→ **Assignment**: A word-for-word copy is needed of the line containing "Given: Close the site-topnav.html tab" and every line after it through the end of the records below, leaving out all pictures.

——

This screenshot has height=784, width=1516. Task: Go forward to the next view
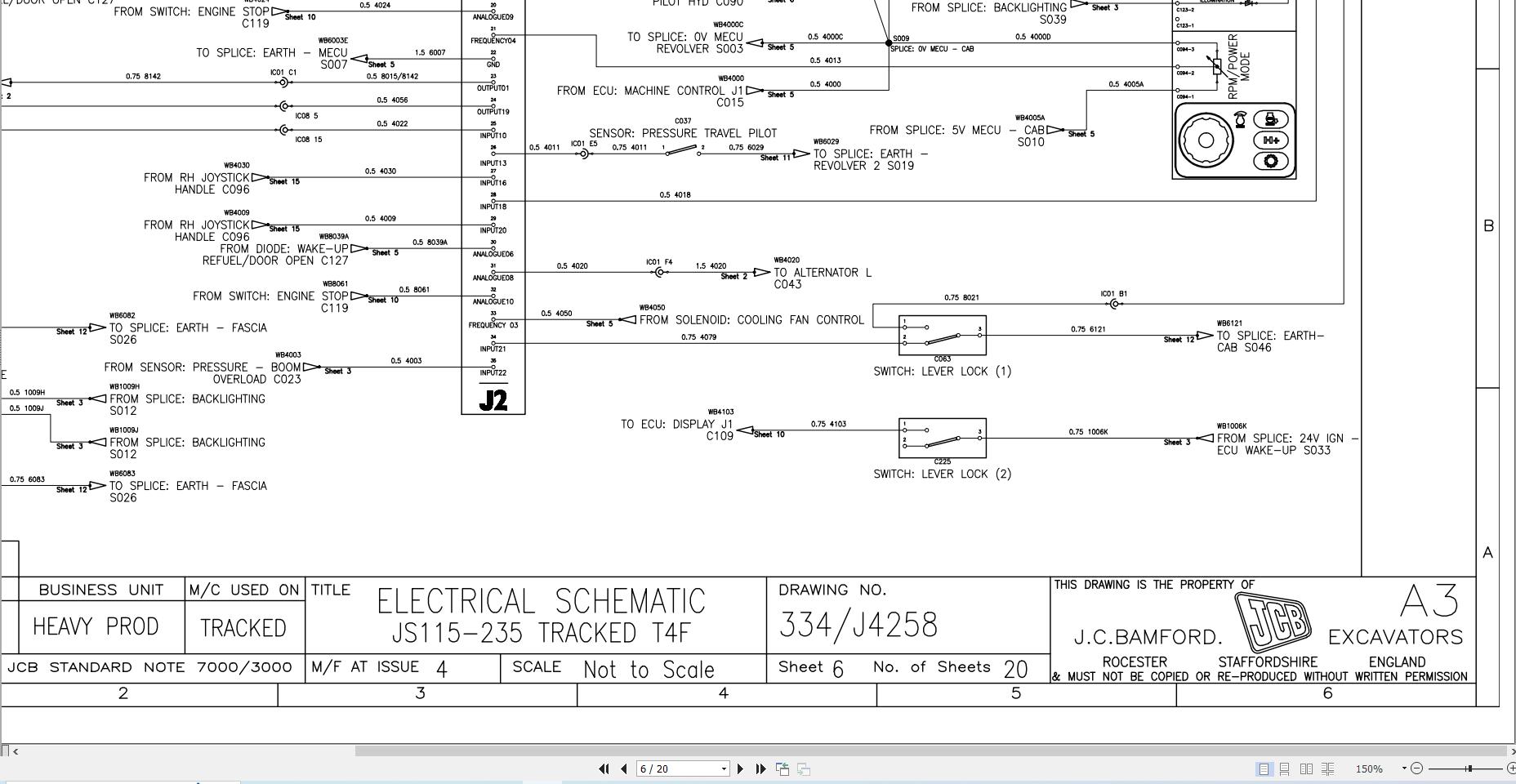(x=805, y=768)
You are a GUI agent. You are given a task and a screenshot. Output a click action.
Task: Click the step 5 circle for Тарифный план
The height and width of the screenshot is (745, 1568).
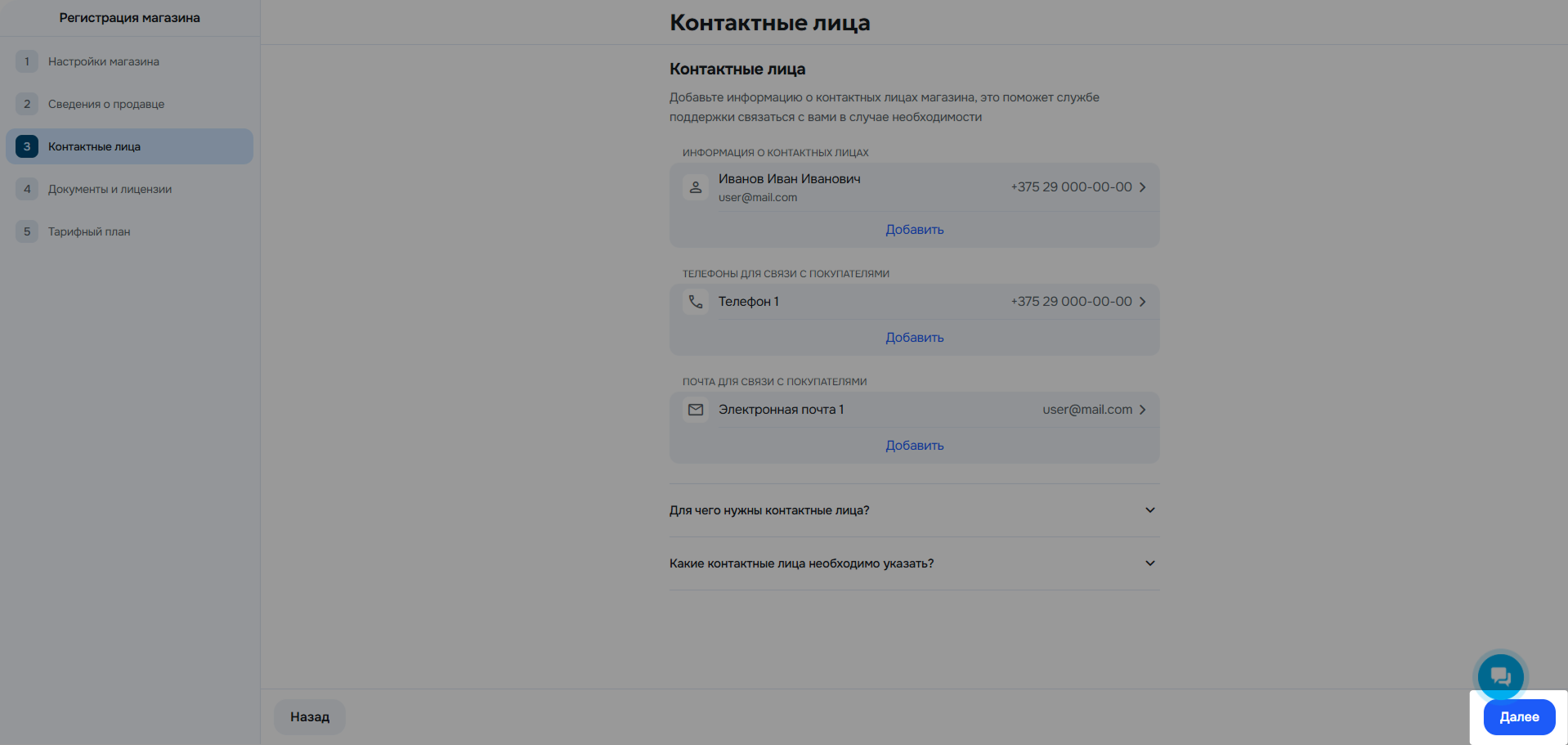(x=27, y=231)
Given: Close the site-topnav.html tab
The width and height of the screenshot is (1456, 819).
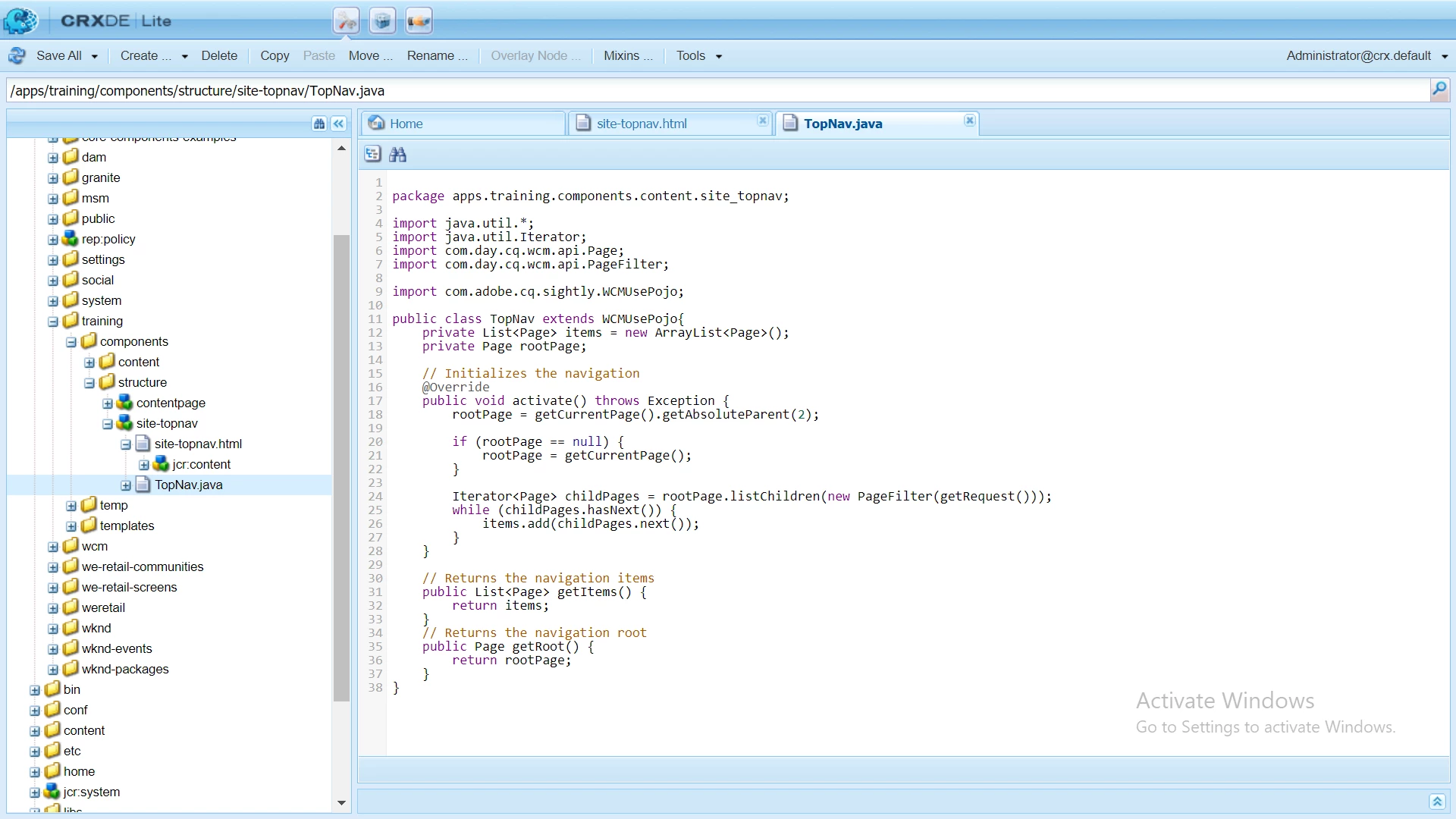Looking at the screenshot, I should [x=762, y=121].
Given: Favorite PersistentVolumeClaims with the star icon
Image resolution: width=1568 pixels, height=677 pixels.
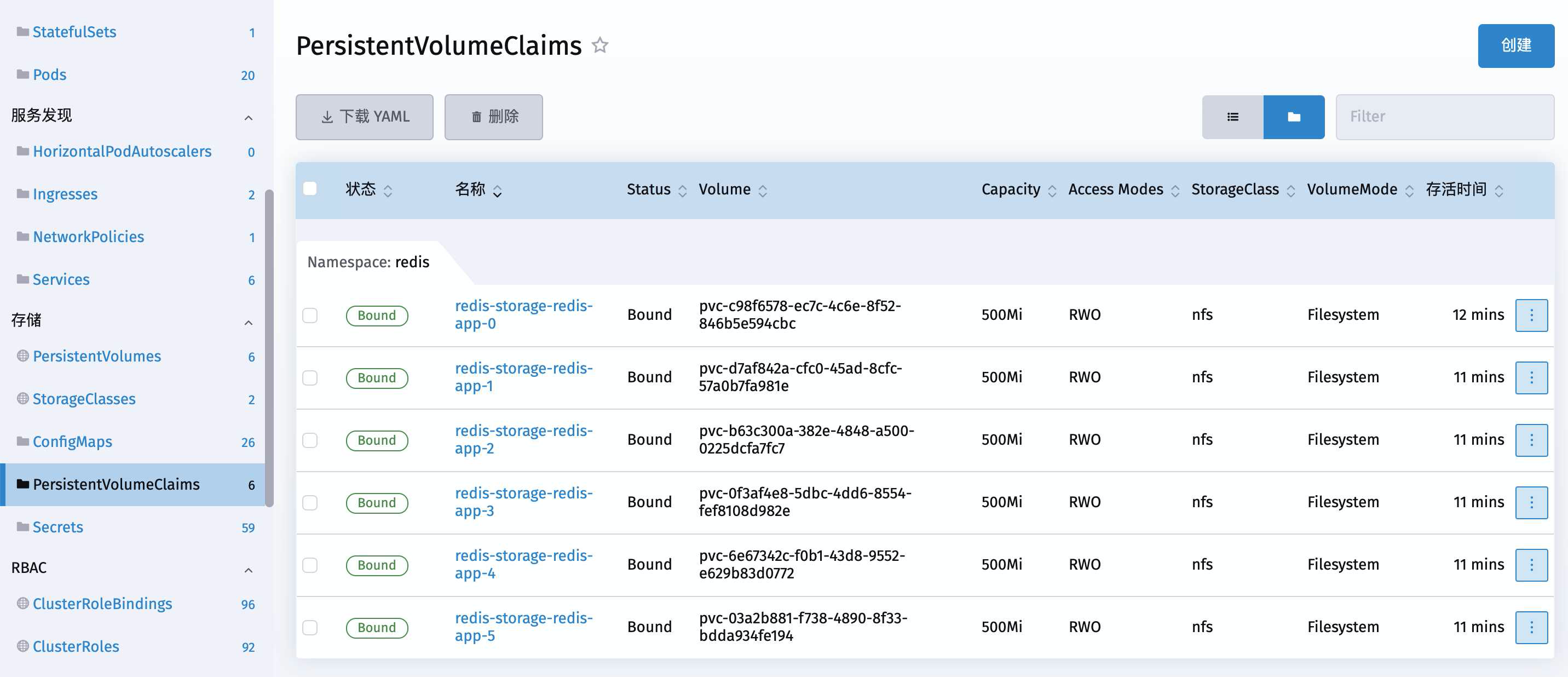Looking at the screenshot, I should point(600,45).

——

→ **Answer to this task**:
Given: Close the site-topnav.html tab
The width and height of the screenshot is (1456, 819).
Looking at the screenshot, I should [x=762, y=121].
Given: Favorite PersistentVolumeClaims with the star icon
Image resolution: width=1568 pixels, height=677 pixels.
Looking at the screenshot, I should point(600,45).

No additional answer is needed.